If hotbeds are to be used every year, permanent pits should be provided for them. Pits are made from two to three feet deep, preferably the former depth, and are walled up with stone or brick. It is important that they be given good drainage from below. In the summer-time, after the sash are stripped, the old beds may be used for the growing of various delicate crops, as melons or half-hardy flowers. In this position, the plants can be protected in the fall. As already suggested, the pits should be cleaned out in the fall and filled with litter to facilitate the work of making the new bed in the winter or spring.

[Illustration: Fig. 207. Manure-heated greenhouse.]

Various modifications of the common type of hotbed will suggest themselves to the operator. The frames should ordinarily run in parallel rows, so that a man walking between them can attend to the ventilation of two rows of sash at once. Fig. 206 shows a different arrangement. There are two parallel runs, with walks on the outside, and between them are racks to receive the sash from the adjacent frames. The sash from the left-hand bed are run to the right, and those from the right-hand bed are run to the left. Running on racks, the operator does not need to handle them, and the breakage of glass is therefore less; but this system is little used because of the difficulty of reaching the farther side of the bed from the single walk.

If the hotbed were high enough and broad enough to allow a man to work inside, we should have a forcing-house. Such a structure is shown in Fig. 207, upon one side of which the manure and soil are already in place. These manure-heated houses are often very efficient, and are a good make-shift until such time as the gardener can afford to put in flue or pipe heat.

Hotbeds may be heated by means of steam or hot water. They can be piped from the heater in a dwelling-house or greenhouse. Fig. 208 shows a hotbed with two pipes, in the positions 7, 7 beneath the bed. The earth is shown at 4, and the plants (which, in this case, are vines) are growing upon a rack, at 6. There are doors in the end of the house, shown in 2, 2, which may be used for ventilation or for admitting air underneath the beds. The pipes should not be surrounded by earth, but should run through a free air space.

[Illustration: Fig. 208. Pipe-heated hotbed.]

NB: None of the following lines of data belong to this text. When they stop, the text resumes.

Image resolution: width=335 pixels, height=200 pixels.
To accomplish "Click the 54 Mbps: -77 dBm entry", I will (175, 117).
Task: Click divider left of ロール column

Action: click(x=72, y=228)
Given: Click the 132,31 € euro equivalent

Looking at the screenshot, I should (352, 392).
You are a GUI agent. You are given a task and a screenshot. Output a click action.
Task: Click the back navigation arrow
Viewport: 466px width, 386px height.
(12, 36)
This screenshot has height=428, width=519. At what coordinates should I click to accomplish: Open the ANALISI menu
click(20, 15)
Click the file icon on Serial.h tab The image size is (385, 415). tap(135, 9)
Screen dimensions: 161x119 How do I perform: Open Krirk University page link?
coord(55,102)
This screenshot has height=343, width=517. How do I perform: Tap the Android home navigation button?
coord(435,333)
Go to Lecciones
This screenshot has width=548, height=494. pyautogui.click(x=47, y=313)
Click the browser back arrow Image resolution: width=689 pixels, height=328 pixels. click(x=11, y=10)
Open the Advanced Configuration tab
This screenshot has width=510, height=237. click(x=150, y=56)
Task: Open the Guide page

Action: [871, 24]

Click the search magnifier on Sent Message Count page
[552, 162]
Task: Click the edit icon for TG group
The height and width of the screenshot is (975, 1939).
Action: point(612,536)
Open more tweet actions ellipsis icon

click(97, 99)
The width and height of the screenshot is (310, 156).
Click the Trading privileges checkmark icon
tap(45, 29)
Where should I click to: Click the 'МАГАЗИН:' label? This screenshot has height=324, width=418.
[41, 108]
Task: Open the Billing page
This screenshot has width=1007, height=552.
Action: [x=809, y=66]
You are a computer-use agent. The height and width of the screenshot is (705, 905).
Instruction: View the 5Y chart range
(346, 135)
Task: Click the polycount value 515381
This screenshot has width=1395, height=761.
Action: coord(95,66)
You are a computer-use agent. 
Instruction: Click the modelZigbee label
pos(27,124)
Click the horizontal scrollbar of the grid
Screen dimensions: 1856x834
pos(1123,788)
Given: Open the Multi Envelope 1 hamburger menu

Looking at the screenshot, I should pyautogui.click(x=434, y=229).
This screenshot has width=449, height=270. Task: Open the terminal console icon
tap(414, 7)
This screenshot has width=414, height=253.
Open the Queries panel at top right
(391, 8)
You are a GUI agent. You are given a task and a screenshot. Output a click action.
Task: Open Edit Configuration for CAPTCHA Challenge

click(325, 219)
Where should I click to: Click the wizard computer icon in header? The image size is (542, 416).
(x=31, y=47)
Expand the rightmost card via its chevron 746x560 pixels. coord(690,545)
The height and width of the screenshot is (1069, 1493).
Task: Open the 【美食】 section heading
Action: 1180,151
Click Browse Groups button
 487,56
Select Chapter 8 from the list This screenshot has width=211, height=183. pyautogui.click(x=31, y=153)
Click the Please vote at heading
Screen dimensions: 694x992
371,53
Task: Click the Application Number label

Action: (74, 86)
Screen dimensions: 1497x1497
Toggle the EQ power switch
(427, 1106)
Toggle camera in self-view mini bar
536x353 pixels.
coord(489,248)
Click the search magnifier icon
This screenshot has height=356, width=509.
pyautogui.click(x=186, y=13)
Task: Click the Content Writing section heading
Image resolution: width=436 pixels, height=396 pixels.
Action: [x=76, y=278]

It would scarcely pay to put in a hot water or steam heater for the express purpose of heating hotbeds, for if such an expense were incurred, it would be better to make a forcing-house. Hotbeds may be heated, however, with hot-air flues with very good results. A home-made brick furnace may be constructed in a pit at one end of the run and underneath a shed, and the smoke and hot air, instead of being carried directly upwards, is carried through a slightly rising horizontal pipe that runs underneath the beds. For some distance from the furnace, this flue may be made of brick or unvitrified sewer pipe, but stove-pipe may be used for the greater part of the run. The chimney is ordinarily at the farther end of the run of beds. It should be high, in order to provide a good draft. If the run of beds is long, there should be a rise in the underlying pipe of at least one foot in twenty-five. The greater the rise in this pipe, the more perfect will be the draft. If the runs are not too long, the underlying pipe may return underneath the beds and enter a chimney directly over the back end of the furnace, and such a chimney, being warmed from the furnace, will ordinarily have an excellent draft. The underlying pipe should occupy a free space or pit beneath the beds, and whenever it lies near to the floor of the bed or is very hot, it should be covered with asbestos cloth. While such flue-heated hotbeds may be eminently successful with a grower or builder of experience, it may nevertheless be said, as a general statement, that whenever such trouble and expense are incurred, it is better to make a forcing-house. The subject of forcing-houses and greenhouses is not discussed in this book.

[Illustration: Fig. 209. Useful kinds of watering-pots. These are adapted to different uses, as are different forms of hoes or pruning tools.]

The most satisfactory material for use in hotbed and cold-frame sash is double-thick, second-quality glass; and panes twelve inches wide are ordinarily broad enough, and they suffer comparatively little in breakage. For coldframes, however, various oiled papers and waterproof cloths may be used, particularly for plants that are started little in advance of the opening of the season. When these materials are used, it is not necessary to have expensive sash, but rectangular frames are made from strips of pine seven-eighths inch thick and two and one-half inches wide, halved together at the corners and each corner reËnforced by a square carriage-corner, such as is used by carriage-makers to secure the corners of buggy boxes. These corners can be bought by the pound at hardware stores.

Management of hotbeds.

Close attention is required in the management of hotbeds, to insure that they do not become too hot when the sun comes out suddenly, and to give plenty of fresh air.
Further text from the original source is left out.